Symphony No.1 Nachtlichter

Staatskapelle Weimar, Ltg. Christian F. Frank

Rubrik: Rezension
Verlag/Label: Genuin
erschienen in: das Orchester 11/2022 , Seite 65

Der Sohn des Rezensenten öffnet beim Hören der vorliegenden CD die Tür, grinst und fragt: „Seit wann bist du denn Gamer?“ So Unrecht hat er nicht, denn die Nachtlichter von Tilman Sillescu, seine erste Sinfonie (2020), nutzen durchgehend den Duktus der Musiksprache der neueren Videospiele: großflächige Klanglandschaften voller Modulationen und Soli wechseln einander ab – erstklassig gespielt von der Staatskapelle Weimar unter Christian F. Frank (schon jetzt ein überschäumendes Lob vor allem an die Bläser des Orchesters!). Die Spannung weicht immer nur kurz der Entspannung, um dann erneut mit allen Mitteln der spätromantischen Filmmusik zurückzukehren. Bilder im Kopf, ganze Szenen können sich einstellen, wenn man sich in den opulenten Sound fallen lässt, wenn man bereit ist, nicht analytisch, sondern ausschließlich tiefenentspannt zu hören.
Das Andante moderato, der erste Satz der viersätzigen Sinfonie, dauert gute zwölf Minuten. Brillante Soli folgen aufeinander, melodische Gedanken ändern sich stetig – es mutet ein wenig an, als würden imaginäre Filmbilder die Musik stetig und plötzlich beeinflussen. Die Bläser erstrahlen in voller Klangschönheit, denn Komponist Sillescu weiß, was jedem Instrument besonders gut steht. Gewollte Brüche steigern die Spannung.
Der zweite Satz (Presto) kommt im flotten Galopp daher, das Schlag­zeug tritt deutlich hervor und ein paar Effekte wirken als fast humoristische Farbtupfer. Gefühlt hat dieser Satz ein scheinbar permanentes Crescendo – bis in die Mitte. Ein jäh angedeutetes Ende, eine kurze Überleitung folgt und das kleine Oboenthema beginnt die zweite Hälfte des Satzes, zieht sich durch das Holz und bald schon galoppiert das rasante Tutti weiter, dem wohlverdienten Satzende entgegen.

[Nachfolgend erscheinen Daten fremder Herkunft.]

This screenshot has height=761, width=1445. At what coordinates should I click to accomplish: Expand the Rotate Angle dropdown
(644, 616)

Das Adagio non troppo beginnt mit einem zarten Horn über flirrenden Streichern, ein paar Bläsereinwürfe unterbrechen und wieder erklingt das singende Horn, bis das kleine Hornmotiv endlich auch in den Streichern angekommen ist. Bald schon jagen Bläserdramatik und einige Pizzicatopassagen einander in eine chromatische Steigerung. Diese Dramatik bleibt einige Zeit dominant, dann klingt es sachte aus bis zum Satzende.

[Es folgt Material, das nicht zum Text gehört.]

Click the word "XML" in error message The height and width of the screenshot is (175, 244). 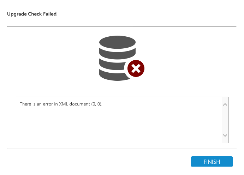point(64,105)
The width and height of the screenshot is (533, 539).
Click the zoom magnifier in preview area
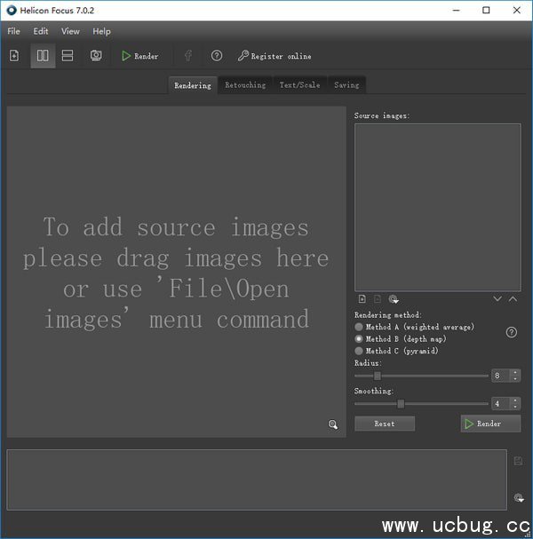(x=333, y=424)
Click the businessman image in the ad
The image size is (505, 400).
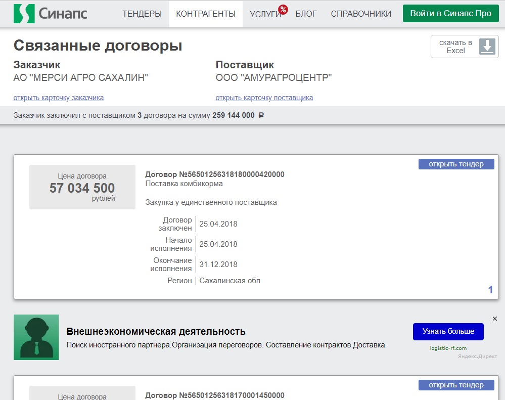(36, 337)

Gewaltig neigt sich die Sinfonie mit dem Allegro con moto dem Ende entgegen. Die Streicher eröffnen, nach einer angedeuteten Blechfanfare, mit rasanten Läufen. Unterhaltsam, sportiv und forsch nach vorn gehend zieht Sillescu zwölf Minuten lang alle romantischen Klangregister, unterhält virtuos und geizt nicht mit Effekten. Ruhige Passagen, mit kleinen glitzernden Soli gespickt, sorgen für etwas Ruhe vor dem letzten musikalischen Sturm. Eine grandiose musikalische Sahnetorte sozusagen, von Meisterhand gefertigt, aber für Freunde des Vollkornbrots nicht immer nachzuvollziehen.

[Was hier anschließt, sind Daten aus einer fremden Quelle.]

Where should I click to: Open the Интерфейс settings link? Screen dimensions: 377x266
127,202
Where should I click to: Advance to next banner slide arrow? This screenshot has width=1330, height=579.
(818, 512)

Neue Musik ist das schöne Stück sicher nicht. Sillescu selbst schreibt dazu: „Mein Ziel war es, für Nachtlichter eine einfache und zugängliche Klangsprache zu finden.“ Das ist ihm gelungen und die Staatskapelle Weimar scheint der optimale und virtuose Klangkörper für diese großen Sounds zu sein.